AIM OF THE TASK – Reproduce verbatim the stretch of lines from the line containing "You are a computer-use" through the end of the records, with both ends included. Omit the pictures from your answer.

AVAILABLE RECORDS –
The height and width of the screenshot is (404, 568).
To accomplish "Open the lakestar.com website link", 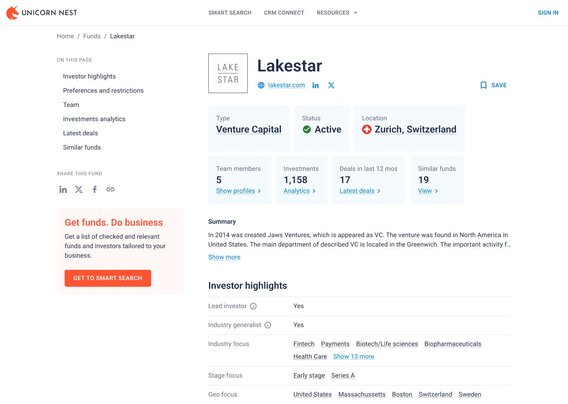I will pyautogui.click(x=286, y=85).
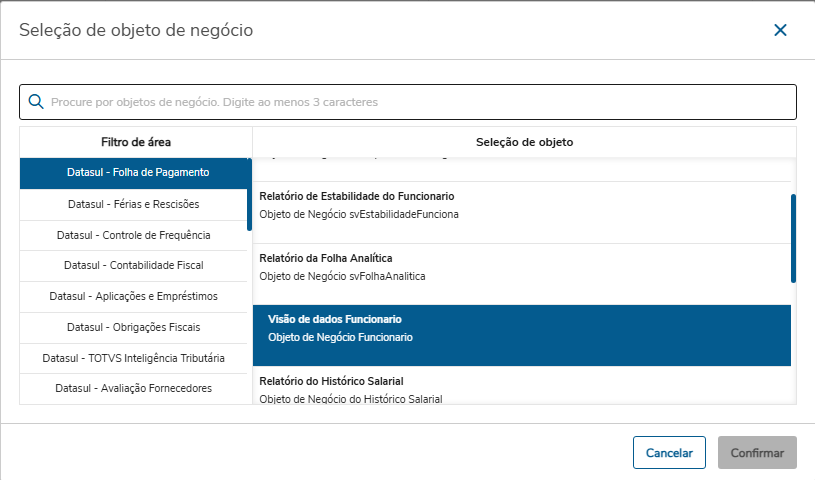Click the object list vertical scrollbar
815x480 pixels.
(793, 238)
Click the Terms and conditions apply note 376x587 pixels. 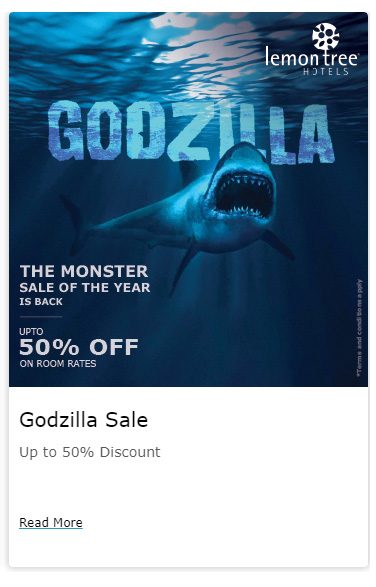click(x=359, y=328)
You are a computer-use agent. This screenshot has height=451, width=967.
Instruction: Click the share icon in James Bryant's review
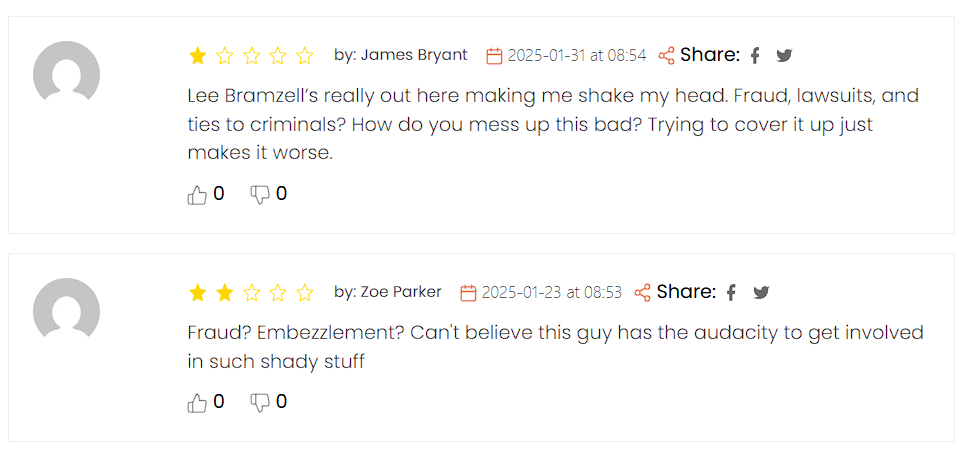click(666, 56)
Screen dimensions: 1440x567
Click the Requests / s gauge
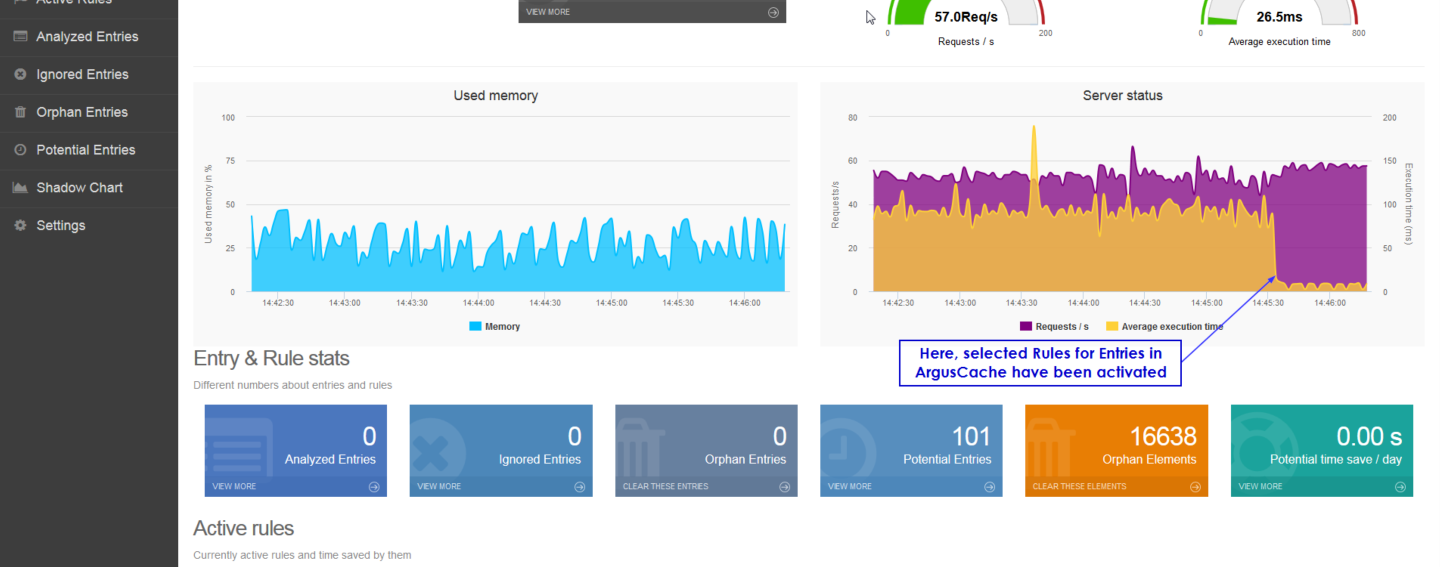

THE OUTPUT –
You are a computer-use agent. This screenshot has height=451, width=967.
Instruction: Click the share icon in James Bryant's review
click(666, 56)
Screen dimensions: 1440x567
Click the Requests / s gauge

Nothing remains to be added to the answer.